EXERCISE DIRECTIONS:
Could you copy the data that follows exactly as written, but drop the pictures?
····················
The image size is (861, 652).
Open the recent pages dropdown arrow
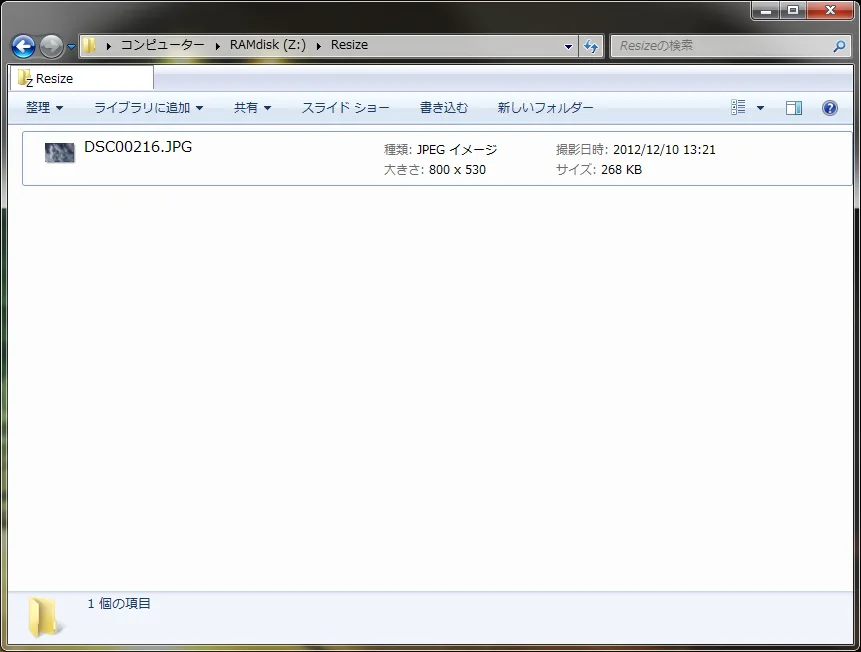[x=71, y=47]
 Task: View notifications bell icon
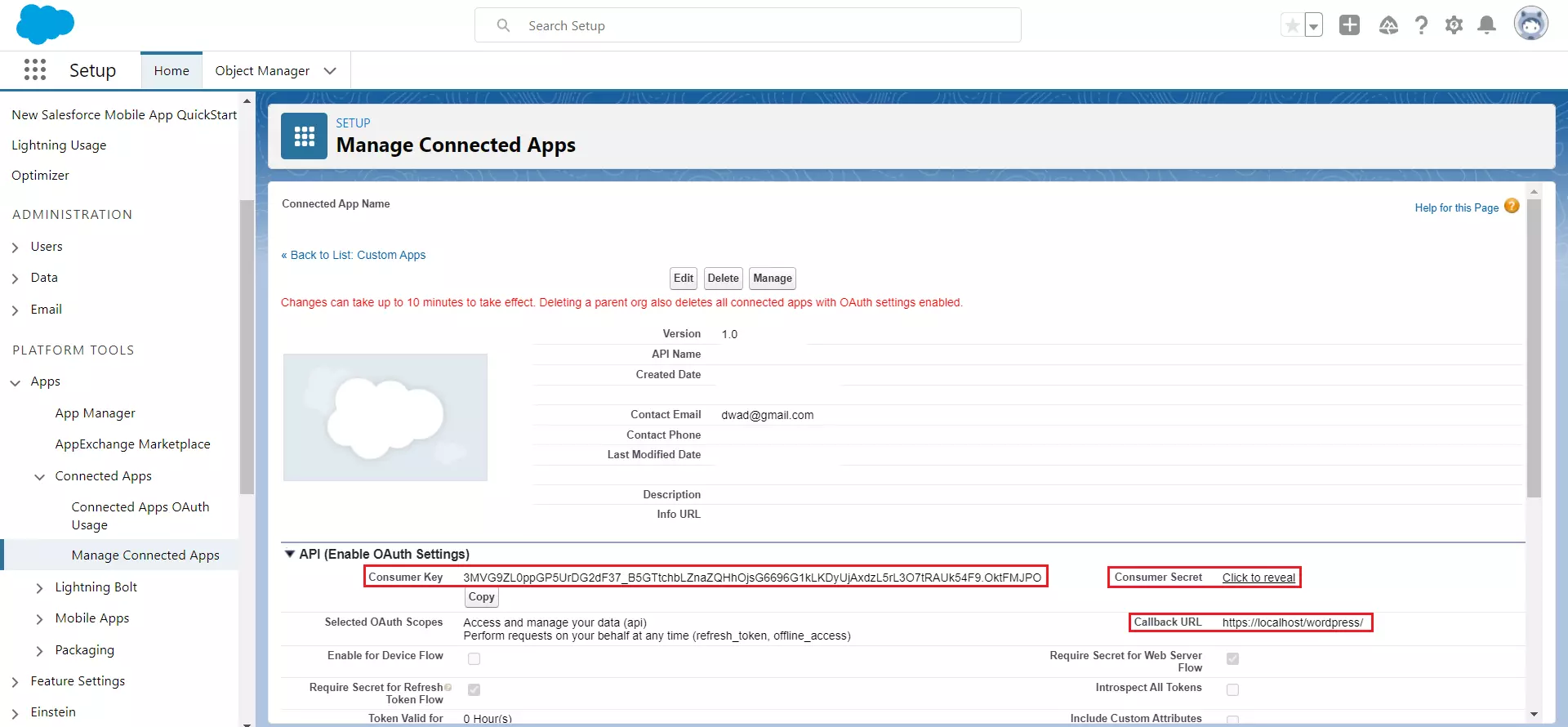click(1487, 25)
····················
YOUR RESPONSE:
The image size is (861, 652).
Open the recent pages dropdown arrow
[x=71, y=47]
 Task: View notifications bell icon
click(1487, 25)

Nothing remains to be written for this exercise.